Dopo di lui ha parlato il governatore di Banca D’Italia Ignazio Visco, il quale ha fatto riferimento al rialzo dei tassi da parte della Bce, previsto di 25 punti base molto probabilmente a partire dalla prossima riunione del 21 luglio. E se sarà necessario per contenere l’inflazione verrà operato un altro rialzo a settembre. Nonostante ciò i prestiti al settore produttivo stanno proseguendo e crescono seppure a ritmi moderati. Ma viste le stime sul Pil le banche dovranno essere caute sulla distribuzione dei dividendi e negli accantonamenti. Il settore sta recuperando equilibrio: «Alla fine di marzo il rapporto tra il capitale di migliore qualità e gli attivi ponderati per il rischio (CET1 ratio) era pari al 14,6%. Rimane più alto dei valori precedenti lo scoppio della pandemia. Inoltre il flusso di nuovi crediti deteriorati in rapporto al totale dei prestiti, in ragione d’anno e al netto degli effetti stagionali, è sceso di 2 decimi di punto nei primi tre mesi di quest’anno, all’1%». Ignazio Visco ha ammesso che le previsioni della banche centrali sull’inflazione erano sbagliate, ma l’errore è dipeso al 90% dall’aumento dei costi energetici, repentino e con rilevanti scatti progressivi.
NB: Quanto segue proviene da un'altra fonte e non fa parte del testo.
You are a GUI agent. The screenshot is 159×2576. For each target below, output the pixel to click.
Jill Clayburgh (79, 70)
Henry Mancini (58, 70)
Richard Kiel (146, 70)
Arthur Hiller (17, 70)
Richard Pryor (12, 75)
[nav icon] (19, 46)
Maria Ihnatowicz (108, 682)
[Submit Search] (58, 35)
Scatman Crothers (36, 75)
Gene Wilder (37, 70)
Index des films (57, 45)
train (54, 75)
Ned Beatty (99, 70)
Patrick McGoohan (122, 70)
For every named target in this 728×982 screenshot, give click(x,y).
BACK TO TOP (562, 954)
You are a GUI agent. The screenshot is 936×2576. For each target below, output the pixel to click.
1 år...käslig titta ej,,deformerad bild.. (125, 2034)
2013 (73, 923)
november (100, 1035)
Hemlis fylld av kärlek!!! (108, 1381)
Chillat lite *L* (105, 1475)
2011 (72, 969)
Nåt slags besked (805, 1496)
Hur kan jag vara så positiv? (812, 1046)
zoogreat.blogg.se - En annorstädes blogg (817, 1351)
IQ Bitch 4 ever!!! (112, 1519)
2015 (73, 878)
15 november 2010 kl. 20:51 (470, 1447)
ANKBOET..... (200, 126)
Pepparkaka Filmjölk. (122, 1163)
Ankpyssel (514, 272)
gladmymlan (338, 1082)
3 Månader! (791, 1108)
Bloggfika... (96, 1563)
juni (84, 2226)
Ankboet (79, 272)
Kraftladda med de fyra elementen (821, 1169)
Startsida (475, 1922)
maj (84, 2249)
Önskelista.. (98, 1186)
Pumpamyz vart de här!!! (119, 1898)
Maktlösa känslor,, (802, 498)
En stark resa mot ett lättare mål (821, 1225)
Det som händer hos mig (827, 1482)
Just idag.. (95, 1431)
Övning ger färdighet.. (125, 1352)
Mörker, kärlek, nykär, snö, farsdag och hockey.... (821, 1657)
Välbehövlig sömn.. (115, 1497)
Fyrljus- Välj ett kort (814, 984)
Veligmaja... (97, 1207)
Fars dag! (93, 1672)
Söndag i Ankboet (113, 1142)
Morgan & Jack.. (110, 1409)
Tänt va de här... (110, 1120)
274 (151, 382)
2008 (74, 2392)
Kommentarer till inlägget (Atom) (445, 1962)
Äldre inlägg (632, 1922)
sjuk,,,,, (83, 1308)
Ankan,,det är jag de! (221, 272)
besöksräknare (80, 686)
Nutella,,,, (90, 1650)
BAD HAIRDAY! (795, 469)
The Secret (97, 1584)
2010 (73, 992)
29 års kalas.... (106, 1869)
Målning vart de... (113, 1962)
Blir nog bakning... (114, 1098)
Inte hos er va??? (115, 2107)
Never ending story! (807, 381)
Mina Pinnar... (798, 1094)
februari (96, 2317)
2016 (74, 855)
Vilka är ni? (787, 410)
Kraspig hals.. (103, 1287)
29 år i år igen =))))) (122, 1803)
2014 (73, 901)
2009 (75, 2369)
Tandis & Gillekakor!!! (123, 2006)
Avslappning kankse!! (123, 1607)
Le banche centrali dovranno continuare a sostenere i debiti pubblici con nuovi strumenti anti-spread nonostante la fine del programma Bce e il rialzo dei tassi non deve frenare i crediti. «La recessione non ci sarà se si evita il blocco del gas russo». E sulla stabilità: «La Banca d’Italia mantiene alta l’attenzione e ha chiesto di valutare ogni azione su alcuni istituti di credito medio-piccoli sotto la sua diretta supervisione dove potrebbero esserci delle situazioni tali da degenerare in crisi. A fronte di una situazione equilibrata per la maggior parte degli intermediari, permangono in alcuni casi elementi di fragilità, soprattutto in relazione alla capacità di generare flussi di reddito idonei a coprire i rischi». Proprio sulle banche medio-piccole Visco ha riflettuto, considerando che se una parte di esse entreranno a far parte della sfera dove si applicano i meccanismi europei di risoluzione bancaria, per loro sarà difficile evitare perdite ai clienti anche a fronte di un bail in più moderato.